◆ Work to complete ◆
Please copy all of the material below exactly, keeping every line in its original order and wording.

◆ Provided material ◆
---

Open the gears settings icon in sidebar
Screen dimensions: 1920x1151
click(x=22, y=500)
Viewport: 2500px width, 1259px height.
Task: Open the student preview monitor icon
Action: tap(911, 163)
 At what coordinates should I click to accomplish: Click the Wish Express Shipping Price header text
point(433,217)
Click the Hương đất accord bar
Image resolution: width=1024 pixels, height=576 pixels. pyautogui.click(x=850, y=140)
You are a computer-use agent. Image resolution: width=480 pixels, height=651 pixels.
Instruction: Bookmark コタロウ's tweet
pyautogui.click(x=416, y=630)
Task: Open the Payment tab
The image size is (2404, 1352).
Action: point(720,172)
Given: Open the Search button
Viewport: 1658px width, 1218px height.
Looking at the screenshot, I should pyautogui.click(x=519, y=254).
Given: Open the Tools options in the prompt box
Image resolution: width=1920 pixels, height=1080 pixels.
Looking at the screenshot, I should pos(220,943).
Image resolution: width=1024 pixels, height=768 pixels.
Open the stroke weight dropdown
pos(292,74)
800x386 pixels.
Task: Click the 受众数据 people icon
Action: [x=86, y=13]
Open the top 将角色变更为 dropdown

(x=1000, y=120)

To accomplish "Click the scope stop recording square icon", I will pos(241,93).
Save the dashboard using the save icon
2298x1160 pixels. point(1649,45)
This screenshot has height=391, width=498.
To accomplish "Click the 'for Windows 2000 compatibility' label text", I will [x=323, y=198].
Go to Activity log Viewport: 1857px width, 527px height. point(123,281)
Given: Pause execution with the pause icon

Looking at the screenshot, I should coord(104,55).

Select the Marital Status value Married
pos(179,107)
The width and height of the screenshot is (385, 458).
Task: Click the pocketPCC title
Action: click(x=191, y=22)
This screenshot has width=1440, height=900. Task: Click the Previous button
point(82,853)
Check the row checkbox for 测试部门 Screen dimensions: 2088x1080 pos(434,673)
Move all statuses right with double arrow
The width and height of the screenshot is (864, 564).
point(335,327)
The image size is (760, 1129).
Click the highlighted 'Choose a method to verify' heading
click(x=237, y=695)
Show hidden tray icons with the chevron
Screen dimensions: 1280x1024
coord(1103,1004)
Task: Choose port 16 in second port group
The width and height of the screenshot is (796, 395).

---

◆ Result of the exercise ◆
Open the gears settings icon in sidebar
Screen dimensions: 1920x1151
click(x=22, y=500)
Viewport: 2500px width, 1259px height.
Task: Open the student preview monitor icon
Action: tap(911, 163)
 At what coordinates should I click to accomplish: Click the Wish Express Shipping Price header text
point(433,217)
Click the Hương đất accord bar
Image resolution: width=1024 pixels, height=576 pixels. pyautogui.click(x=850, y=140)
You are a computer-use agent. Image resolution: width=480 pixels, height=651 pixels.
Instruction: Bookmark コタロウ's tweet
pyautogui.click(x=416, y=630)
Task: Open the Payment tab
The image size is (2404, 1352).
Action: point(720,172)
Given: Open the Search button
Viewport: 1658px width, 1218px height.
Looking at the screenshot, I should pyautogui.click(x=519, y=254).
Given: Open the Tools options in the prompt box
Image resolution: width=1920 pixels, height=1080 pixels.
Looking at the screenshot, I should pos(220,943).
Image resolution: width=1024 pixels, height=768 pixels.
Open the stroke weight dropdown
pos(292,74)
800x386 pixels.
Task: Click the 受众数据 people icon
Action: [x=86, y=13]
Open the top 将角色变更为 dropdown

(x=1000, y=120)

To accomplish "Click the scope stop recording square icon", I will pos(241,93).
Save the dashboard using the save icon
2298x1160 pixels. point(1649,45)
This screenshot has height=391, width=498.
To accomplish "Click the 'for Windows 2000 compatibility' label text", I will [x=323, y=198].
Go to Activity log Viewport: 1857px width, 527px height. point(123,281)
Given: Pause execution with the pause icon

Looking at the screenshot, I should coord(104,55).

Select the Marital Status value Married
pos(179,107)
The width and height of the screenshot is (385, 458).
Task: Click the pocketPCC title
Action: click(x=191, y=22)
This screenshot has width=1440, height=900. Task: Click the Previous button
point(82,853)
Check the row checkbox for 测试部门 Screen dimensions: 2088x1080 pos(434,673)
Move all statuses right with double arrow
The width and height of the screenshot is (864, 564).
point(335,327)
The image size is (760, 1129).
Click the highlighted 'Choose a method to verify' heading
click(x=237, y=695)
Show hidden tray icons with the chevron
Screen dimensions: 1280x1024
coord(1103,1004)
Task: Choose port 16 in second port group
The width and height of the screenshot is (796, 395).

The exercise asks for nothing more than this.